Mozilla Security Hole

Tuesday April 30th, 2002

Anonymous reports: "Grey Magic is reporting a minor security hole in Mozilla builds from at least 0.9.2 up to the current trunk and 1.0 branch. A bug has been filed in bugzilla, and will be opened to the public to view once the fix has been made. This also affects Netscape browsers from at least 6.1 on. There are no known uses of the vulnerability at this time." We'll let you know when a patch has been checked in for this.

On a side note, Grey Magic recommends that users "should move to a better performing, less buggy browser," on their vulnerability page. Looking at the open issues for it, IE clearly doesn't seem like the better choice.

UPDATE! A fix has been checked into the trunk, and has been approved for checkin to the 1.0 branch. Expect it to be in nightly builds for both branch and trunk starting tomorrow.

#41 Over-reacting?

by SubtleRebel <>

Wednesday May 1st, 2002 1:41 AM

You are replying to this message

They attempted to contact Netscape less than a week ago and have not heard back yet; from that they assume that Netscape is trying to dodge paying them $1000?

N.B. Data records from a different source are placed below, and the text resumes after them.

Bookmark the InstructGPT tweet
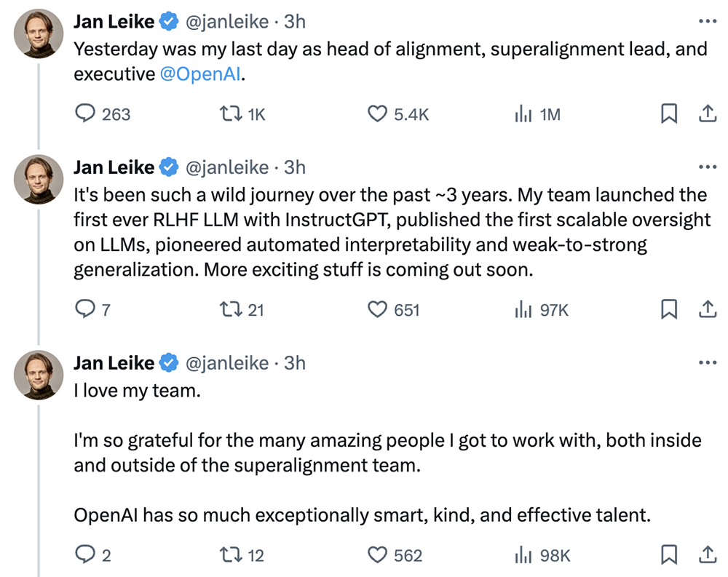728x577 pixels. 668,310
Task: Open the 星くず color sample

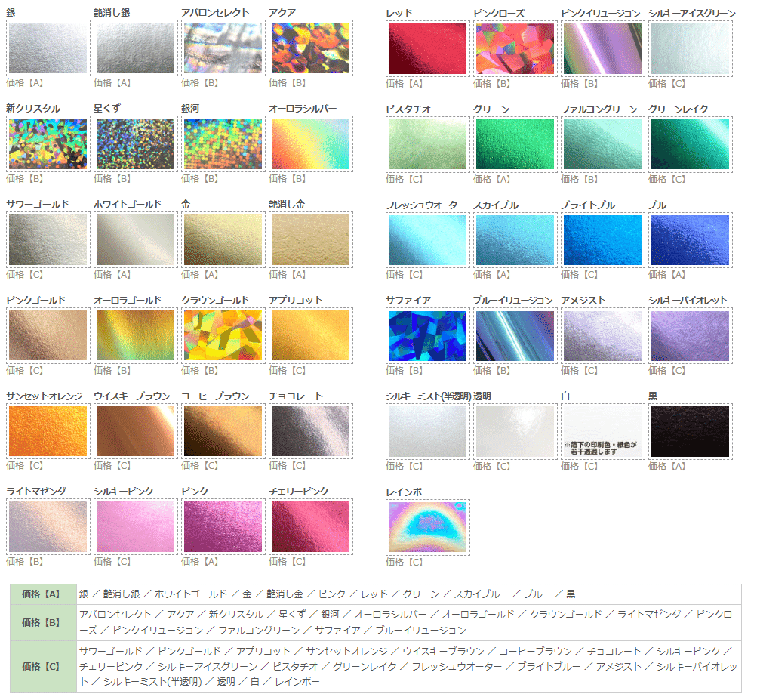Action: click(x=135, y=143)
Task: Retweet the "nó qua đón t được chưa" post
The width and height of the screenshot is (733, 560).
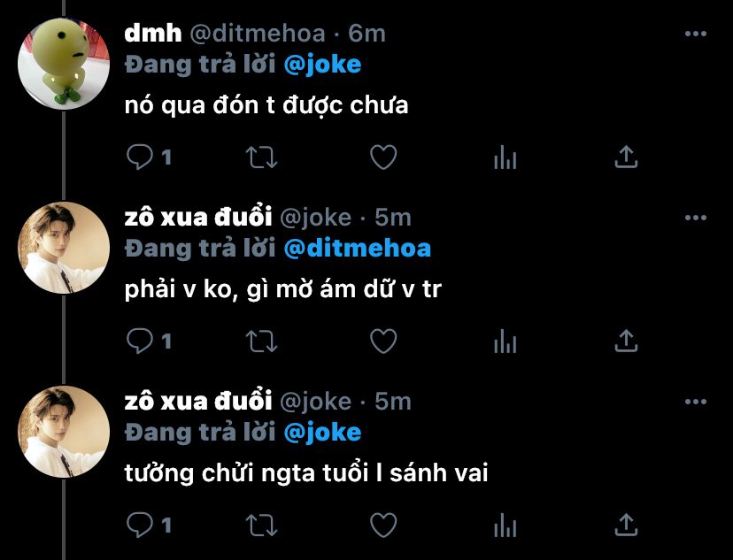Action: click(x=262, y=157)
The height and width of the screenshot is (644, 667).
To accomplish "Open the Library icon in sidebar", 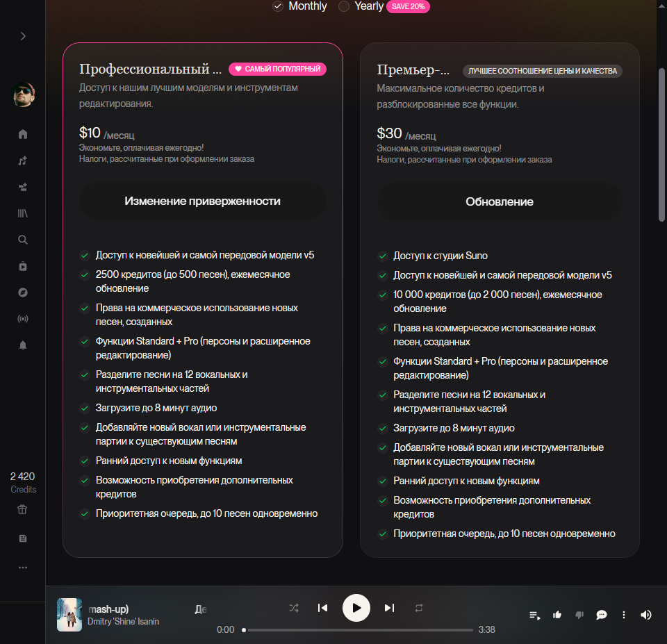I will click(x=23, y=213).
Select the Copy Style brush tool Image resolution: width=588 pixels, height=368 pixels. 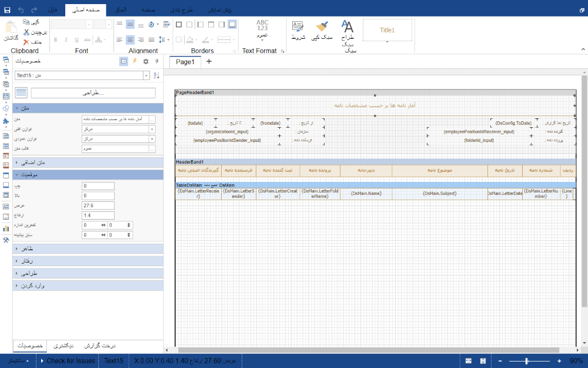click(322, 26)
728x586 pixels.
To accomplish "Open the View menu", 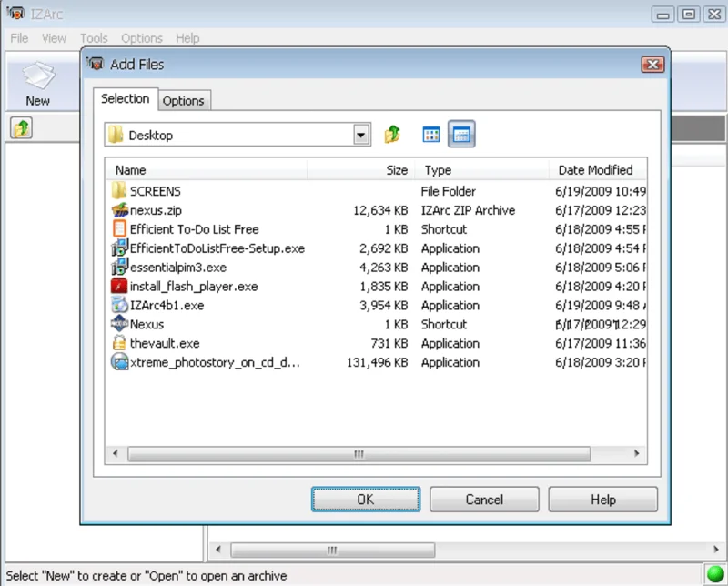I will [x=55, y=38].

From what I have seen, Netscape has said nothing to them at all. There have been many times that I have sent email to a company or filled out a form on their website and never heard anything from them, but I have never really taken it personally.

I do not know who gets the web form posts or who got the email that was sent, but from the looks of things, it never got to the right people. As soon as a bug was posted to Bugzilla, Netscape developers jumped in and started working to resolve it; all indications are that they had not received any prior notification of the problem.

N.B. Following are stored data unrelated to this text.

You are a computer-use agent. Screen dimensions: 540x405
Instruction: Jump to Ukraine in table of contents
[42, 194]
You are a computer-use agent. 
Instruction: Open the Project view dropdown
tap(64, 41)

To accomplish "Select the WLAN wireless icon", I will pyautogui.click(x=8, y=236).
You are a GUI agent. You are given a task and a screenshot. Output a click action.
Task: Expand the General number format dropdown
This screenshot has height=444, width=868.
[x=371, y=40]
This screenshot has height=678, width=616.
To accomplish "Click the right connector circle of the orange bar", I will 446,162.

I do not know why Grey Magic's April 24th attempt to inform Netscape got overlooked (perhaps everyone was busy working on previously defined RC2, adt, nsbeta bugs?) but it seems obvious that that is what happenned. Now Grey Magic and The Register are jumping to conclusions. I would think that they would have made several more attempts to contact Netscape and waited a bit longer before making assumptions and whining about it.